Can liver disease influence the appearance of other complications like diabetes or arthropathy independently of iron overload? Liver diseases are in general diabetogenic. The prevalence of diabetes in patients with chronic hepatitis C is two to three times higher than would be expected in the general population [8]. Up to 80% of patients with cirrhosis due to any cause may have insulin resistance, and between 20% and 63% will develop diabetes mellitus [9]. Some authors stated that the increased incidence of insulin resistance in diabetes patients with HH was due to the underlying hepatic disease [11]. It is interesting to note that patients with hemochromatosis show hyperinsulinemia, and hence insulin resistance without impaired glucose tolerance in the noncirrhotic stage. Because pancreatic insulin secretion is not impaired in these noncirrhotic patients, iron accumulation in the hepatocytes may be responsible for the impaired insulin effect and may cause impaired hepatic insulin extraction [10]. The liver plays a major role in the regulation of the immune response, and changes in the production and blood levels of a number of cytokines in liver disease may influence the appearance of arthropathy [12].
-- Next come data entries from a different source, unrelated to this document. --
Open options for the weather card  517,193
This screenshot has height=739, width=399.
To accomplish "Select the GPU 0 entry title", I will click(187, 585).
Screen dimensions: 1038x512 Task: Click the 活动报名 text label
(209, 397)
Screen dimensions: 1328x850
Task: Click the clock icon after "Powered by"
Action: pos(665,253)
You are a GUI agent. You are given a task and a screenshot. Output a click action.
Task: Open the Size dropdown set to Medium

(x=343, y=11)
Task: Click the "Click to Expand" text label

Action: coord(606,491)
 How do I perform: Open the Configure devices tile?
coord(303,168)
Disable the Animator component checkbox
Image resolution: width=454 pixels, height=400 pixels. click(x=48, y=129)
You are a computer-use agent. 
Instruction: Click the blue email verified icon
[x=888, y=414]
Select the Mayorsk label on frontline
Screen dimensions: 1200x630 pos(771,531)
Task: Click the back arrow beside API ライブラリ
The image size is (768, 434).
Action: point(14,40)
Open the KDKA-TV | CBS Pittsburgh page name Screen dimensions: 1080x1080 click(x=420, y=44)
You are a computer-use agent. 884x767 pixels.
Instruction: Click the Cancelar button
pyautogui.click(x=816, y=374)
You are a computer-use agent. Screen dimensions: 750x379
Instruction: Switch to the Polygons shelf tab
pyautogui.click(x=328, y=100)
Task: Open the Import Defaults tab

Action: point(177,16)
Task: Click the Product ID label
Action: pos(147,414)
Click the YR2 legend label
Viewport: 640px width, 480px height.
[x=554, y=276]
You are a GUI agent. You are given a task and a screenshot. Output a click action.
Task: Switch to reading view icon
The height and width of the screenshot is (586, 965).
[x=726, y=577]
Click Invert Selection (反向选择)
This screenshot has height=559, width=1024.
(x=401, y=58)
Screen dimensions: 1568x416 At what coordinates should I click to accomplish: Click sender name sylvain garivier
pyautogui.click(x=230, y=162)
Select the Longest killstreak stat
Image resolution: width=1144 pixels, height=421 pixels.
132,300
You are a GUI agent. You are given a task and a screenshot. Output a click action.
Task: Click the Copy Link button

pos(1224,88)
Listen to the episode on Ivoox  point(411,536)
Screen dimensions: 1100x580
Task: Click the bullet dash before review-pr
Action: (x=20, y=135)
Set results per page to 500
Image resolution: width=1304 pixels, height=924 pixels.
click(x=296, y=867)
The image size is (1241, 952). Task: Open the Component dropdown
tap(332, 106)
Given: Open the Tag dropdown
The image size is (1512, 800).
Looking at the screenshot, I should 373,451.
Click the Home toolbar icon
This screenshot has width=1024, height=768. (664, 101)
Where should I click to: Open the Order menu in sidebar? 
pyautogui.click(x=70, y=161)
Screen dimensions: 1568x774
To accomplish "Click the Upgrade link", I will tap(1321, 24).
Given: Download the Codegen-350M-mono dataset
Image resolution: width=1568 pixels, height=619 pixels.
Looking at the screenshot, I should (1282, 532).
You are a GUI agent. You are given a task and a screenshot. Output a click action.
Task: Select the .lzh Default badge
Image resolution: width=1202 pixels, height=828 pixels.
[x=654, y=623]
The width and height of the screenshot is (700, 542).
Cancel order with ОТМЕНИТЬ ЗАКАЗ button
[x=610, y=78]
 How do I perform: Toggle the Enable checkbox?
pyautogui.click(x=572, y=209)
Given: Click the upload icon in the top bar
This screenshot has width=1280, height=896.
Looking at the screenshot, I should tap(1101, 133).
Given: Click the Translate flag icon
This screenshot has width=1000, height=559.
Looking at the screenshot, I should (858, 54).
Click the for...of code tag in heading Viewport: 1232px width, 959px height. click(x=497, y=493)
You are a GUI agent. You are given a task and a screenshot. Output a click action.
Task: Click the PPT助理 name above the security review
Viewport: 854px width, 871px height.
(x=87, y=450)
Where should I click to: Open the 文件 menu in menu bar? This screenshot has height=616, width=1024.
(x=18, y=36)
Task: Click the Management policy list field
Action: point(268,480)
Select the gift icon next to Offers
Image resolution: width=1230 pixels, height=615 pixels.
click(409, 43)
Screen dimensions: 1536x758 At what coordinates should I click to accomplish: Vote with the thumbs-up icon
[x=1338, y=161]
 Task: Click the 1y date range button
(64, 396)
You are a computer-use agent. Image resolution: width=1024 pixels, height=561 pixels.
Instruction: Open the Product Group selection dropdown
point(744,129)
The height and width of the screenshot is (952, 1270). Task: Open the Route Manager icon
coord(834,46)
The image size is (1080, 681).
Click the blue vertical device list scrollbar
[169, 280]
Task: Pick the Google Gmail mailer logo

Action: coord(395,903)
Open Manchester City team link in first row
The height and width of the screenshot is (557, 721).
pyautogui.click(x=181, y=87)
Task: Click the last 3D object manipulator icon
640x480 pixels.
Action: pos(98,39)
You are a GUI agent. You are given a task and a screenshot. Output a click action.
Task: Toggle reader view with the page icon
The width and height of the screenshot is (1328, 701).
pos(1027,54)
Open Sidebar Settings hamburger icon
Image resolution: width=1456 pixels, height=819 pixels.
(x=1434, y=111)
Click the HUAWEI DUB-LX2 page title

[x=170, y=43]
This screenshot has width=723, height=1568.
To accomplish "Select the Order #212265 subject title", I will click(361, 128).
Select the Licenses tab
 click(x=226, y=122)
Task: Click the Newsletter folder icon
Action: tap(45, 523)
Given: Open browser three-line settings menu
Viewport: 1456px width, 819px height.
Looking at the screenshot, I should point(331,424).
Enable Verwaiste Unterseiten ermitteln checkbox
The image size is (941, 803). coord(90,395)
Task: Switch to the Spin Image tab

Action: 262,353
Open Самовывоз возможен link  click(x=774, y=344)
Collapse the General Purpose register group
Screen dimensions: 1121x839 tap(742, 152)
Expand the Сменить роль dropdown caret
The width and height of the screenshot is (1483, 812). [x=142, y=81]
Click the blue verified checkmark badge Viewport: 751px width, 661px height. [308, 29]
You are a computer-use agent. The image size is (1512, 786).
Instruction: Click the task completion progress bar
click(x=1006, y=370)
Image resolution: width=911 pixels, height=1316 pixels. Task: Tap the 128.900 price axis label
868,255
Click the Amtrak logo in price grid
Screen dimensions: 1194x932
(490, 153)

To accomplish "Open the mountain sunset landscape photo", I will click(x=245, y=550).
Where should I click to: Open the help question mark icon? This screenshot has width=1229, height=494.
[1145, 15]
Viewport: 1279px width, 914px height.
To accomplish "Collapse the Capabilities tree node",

In conclusion, in patients with HH, the amount of iron removed is higher in men than in women, and increases with age. Although body iron burden is related with all the complications of HH, liver disease seems the most related, facilitating the appearance of further disorders. This timing may explain why in modern series of C282Y homozygous patients, diagnosed in epidemiological studies and with a very low prevalence of liver disease, other clinical complications such as diabetes or arthropathy have the same prevalence that is observed in general non-HH population.